So, drivers side post on the GPR read nothing with the key on so I replaced the relay. Put the new relay in and now the constant post reads whatever the battery is like it should, but the other one reads a steady 23 volts... what would cause this?
I don't see how that could possibly happen, I would recheck your meters settings. There simply IS no source for that much voltage (you could Series the two batteries but that would fry all the electronics).
So, there's something else going on here. Those two, Lg terminals, simply get connected together with the solenoid energized. With the contacts in a new GPR you should read identical voltage on them at that time (it will be Lower than the static, 12.3v, because of the load of the GPs). I would expect to see @11v but certainly nothing over 12 could happen...
That's what I was thinking. I'll retest in the morning. Also, is there any way that the relay could be wired incorrectly? Would flipping the two small wires or the two large wires have any effect on the relays operation?

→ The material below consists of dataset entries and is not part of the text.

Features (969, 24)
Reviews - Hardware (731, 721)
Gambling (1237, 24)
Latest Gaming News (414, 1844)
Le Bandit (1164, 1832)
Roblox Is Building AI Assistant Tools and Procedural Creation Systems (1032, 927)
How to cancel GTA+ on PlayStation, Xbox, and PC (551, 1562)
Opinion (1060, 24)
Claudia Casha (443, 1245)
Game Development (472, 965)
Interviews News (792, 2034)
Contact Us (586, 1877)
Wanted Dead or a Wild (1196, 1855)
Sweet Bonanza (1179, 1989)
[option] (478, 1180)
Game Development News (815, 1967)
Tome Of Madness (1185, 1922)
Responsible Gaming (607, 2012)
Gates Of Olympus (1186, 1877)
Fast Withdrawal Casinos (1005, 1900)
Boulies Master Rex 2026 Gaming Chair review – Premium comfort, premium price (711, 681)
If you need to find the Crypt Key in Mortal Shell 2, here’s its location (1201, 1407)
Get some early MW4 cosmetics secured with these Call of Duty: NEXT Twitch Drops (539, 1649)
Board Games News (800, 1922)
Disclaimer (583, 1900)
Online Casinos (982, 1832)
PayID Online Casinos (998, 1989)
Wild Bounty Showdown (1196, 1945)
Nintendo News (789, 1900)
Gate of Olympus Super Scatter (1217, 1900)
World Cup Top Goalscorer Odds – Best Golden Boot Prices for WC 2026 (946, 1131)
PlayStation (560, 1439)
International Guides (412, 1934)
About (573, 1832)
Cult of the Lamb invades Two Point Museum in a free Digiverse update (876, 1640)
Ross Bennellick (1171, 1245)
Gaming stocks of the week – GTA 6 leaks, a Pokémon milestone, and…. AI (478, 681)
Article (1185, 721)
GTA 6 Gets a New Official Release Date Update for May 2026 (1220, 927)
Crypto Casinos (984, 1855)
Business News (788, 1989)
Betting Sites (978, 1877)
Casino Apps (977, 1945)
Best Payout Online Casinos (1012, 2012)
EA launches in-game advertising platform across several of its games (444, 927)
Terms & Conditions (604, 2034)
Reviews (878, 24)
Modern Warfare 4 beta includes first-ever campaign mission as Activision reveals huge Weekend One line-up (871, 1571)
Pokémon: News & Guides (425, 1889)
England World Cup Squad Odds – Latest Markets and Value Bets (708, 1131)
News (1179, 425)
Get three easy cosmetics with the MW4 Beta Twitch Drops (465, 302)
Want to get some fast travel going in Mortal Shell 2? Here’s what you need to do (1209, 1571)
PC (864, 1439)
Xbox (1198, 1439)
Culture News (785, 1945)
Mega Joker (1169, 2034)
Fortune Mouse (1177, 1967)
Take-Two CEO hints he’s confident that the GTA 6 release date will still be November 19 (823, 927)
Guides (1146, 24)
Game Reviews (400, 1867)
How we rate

Ok. Retested it when I got off work tonight. 39°F outside tonight. Truck hadn't been running for 9 hours, so the glow plugs *should* have come on. No relay click, 0 volts on the glow plug post. So what next? I'm assuming a trigger wire or pcm issue? Any other reasons why a brand new relay wouldn't be working properly?
Find out if there's everything you need at the GPRs connections.
Test it by removing both sm wires from the relay and determine which one has 12v in it with the key ON. The wire that Does NOT is connected to the PCM and is what it uses to activate the GPs by providing a path to GROUND. Use a meter and connect one side of it to the battery (+) and the other to the PCMs wire. When cold, and it should be using the GPs, you should see 12v flowing through the meter (make sure it's in DC, test it first across the batteries terminals). Depending on how cold it is you should see that power flowing there for from 30-120secs.
If the PCM doesn't supply that path-to-Ground like it should, then either it Can't (bad PCM or wiring) or, it doesn't Think you need them when it Should (bad EOT or wiring to it).
If you have what you should in those sm wires (12v in one and Ground supplied in the other, when disconnected) and it doesn't "click" with that, then the GPR must be bad...
I'd bet your ground wire to the ECU is bad. Quick fix is to run a momentary switch from the GPR to ground so you can "activate" the GPs manually on demand.
EOT you need a scanner to see the temp, I've never heard of one going bad though. Are you getting the "WTS" light on the dash?
Yes. Wait to start light comes on for about 7 - 10 seconds in the morning. I'll try chasing the wire and see if I find any breaks or corrosion. I have a Bluetooth obd2 and torque pro so I'll set that up and see what EOT says.
Well, tested all the poles on the relay this morning. Large constant pole had 12v, small key switched pole had 12v and small pcm switched ground had 12v when connected to the battery possitive. So I guess the brand new relay is a dud.